Storytelling essentials – Part one

At some point in most photographers’ development there comes the urge to actually do something with the imaging skills we’ve acquired. To sell an idea to people, perhaps, or explain something, to go a little deeper than just being visual arresting. Reportage photography, for example, which is my main interest, is very much about delivering the content to readers or viewers. For many photographers, the big next step is using pictures to tell a story.


You can’t tell a story in a single image

 Can you tell, really tell, a story only with images? The word storytelling has crept quietly into the vocabulary of photography, and it’s happened quite recently. Not the actual process of telling stories through photographs, which has a rich and interesting history stretching back almost a century, as we’ll soon see, but the word itself, applied usually to a single picture. It’s common now to see and hear photographs described as having a ‘storytelling’ edge, and it’s always a form of praise—or else a claim by the photographer. There’s a current fashion to say “I’m a storyteller and each of my pictures tells a story.” It’s a form of boasting. of which we photographers tend to do a lot, but is it possible? The suggestion is that such an image is superior by having more depth, by having a richness of content that shows the photographer’s ability to uncover the events, interactions, even emotions within the scene.


The master of reportage photography, Henri Cartier-Bresson, wrote, “Sometimes there is one unique picture whose composition possesses such vigour and richness, and whose content radiates so outward from it, that this single picture is a whole picture story in itself.” But he was also realistic when he added, “But this rarely happens.” A single image frame has a tough job to enclose any meaningful and absorbing story. What it can do, however, is to suggest the beginnings of a story, and that’s certainly valuable, as in the picture below, where two young girls are about to start an argument.

Khmer dancers in traditional dress wait to begin a performance in the Hall of Dancers at Preah Khan, a late-12th century temple at Angkor, Cambodia.


But consider what’s involved in a real story, which most of us experience in the form of a novel or a movie. It takes time, because there’s usually a lot to say. There are characters to introduce, a plot to develop, high points and low points, surprises (there should always be surprises). An average novel takes perhaps a couple of days to read if you devoted your time to it. An average movie between an hour and a half and two hours. An average season of a television series about eight hours. Given this, what chance does a single photograph stand?

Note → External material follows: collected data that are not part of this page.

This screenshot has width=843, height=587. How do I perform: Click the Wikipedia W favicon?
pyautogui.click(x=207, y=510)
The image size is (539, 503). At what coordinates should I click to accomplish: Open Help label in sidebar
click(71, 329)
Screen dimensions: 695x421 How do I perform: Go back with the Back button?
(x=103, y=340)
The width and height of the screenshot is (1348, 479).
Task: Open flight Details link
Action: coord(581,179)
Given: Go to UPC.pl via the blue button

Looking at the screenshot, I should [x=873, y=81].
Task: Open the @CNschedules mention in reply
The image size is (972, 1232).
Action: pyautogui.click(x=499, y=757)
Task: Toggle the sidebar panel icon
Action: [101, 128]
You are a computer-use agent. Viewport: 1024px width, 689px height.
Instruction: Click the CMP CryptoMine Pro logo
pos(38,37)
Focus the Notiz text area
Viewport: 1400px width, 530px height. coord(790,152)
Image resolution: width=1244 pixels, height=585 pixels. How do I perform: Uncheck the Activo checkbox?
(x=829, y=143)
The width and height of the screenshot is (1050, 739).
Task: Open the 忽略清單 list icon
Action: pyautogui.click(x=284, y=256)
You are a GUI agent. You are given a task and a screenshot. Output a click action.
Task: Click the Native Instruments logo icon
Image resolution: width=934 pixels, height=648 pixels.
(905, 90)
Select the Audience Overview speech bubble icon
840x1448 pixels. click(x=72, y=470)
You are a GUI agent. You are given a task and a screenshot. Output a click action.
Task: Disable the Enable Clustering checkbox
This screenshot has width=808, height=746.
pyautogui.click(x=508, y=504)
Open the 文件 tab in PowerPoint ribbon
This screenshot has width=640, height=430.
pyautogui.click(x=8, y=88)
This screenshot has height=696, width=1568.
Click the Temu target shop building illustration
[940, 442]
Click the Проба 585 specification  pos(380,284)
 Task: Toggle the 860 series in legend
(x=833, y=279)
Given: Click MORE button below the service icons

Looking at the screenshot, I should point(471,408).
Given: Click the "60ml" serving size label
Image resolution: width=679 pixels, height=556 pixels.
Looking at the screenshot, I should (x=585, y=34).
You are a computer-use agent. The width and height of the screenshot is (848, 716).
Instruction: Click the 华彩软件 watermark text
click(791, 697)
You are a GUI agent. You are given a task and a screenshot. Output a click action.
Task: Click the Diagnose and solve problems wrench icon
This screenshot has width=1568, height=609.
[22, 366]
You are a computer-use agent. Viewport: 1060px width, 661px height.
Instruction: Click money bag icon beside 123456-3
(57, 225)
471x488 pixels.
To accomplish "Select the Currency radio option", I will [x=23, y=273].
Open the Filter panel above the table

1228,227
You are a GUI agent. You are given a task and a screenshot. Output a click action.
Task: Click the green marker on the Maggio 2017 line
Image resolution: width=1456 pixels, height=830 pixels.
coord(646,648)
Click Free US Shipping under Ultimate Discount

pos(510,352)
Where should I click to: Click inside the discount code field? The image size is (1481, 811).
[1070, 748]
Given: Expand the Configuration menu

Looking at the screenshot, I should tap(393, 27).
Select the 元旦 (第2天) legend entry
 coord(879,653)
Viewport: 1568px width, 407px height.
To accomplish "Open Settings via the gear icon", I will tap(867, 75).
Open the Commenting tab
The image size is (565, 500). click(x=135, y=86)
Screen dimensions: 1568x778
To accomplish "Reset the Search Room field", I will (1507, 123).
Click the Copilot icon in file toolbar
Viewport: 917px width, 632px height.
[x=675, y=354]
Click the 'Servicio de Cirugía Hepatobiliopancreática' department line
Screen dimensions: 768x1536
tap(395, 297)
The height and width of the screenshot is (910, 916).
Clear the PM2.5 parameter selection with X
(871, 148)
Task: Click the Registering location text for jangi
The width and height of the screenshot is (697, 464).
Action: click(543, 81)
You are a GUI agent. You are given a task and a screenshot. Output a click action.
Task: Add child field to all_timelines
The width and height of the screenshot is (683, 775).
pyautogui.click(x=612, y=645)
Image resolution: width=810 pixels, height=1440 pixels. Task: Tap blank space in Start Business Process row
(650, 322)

Of course, you can set up all kinds of intrigue in a single photograph, and suggest that there’s a story to be told, but actually telling it? Hardly. Photographs tell stories in a sequence. You need several to many, and the sequence needs to flow and keep the audience turning the pages.


Stories take time to tell and time to absorb. They also work best for the audience when they are rich in things happening, and when they contain surprises. Think of any novel, short story or movie that caught and kept your attention. A single still image is distinctly ill-suited to doing or containing any of this, because everything is presented to the viewer at once. It’s not impossible to show a little story that takes a little time to read from just one image, but it demands two things. First, a scene with some complexity, in which different things are happening. Second, a framing and composition so skilful that the viewer’s eye is actually guided through it, from one part to another. A challenge indeed.


Here’s one image that tries to explain as much as possible about the tradition of fishing with cormorants, still practised in a few places in China and Japan.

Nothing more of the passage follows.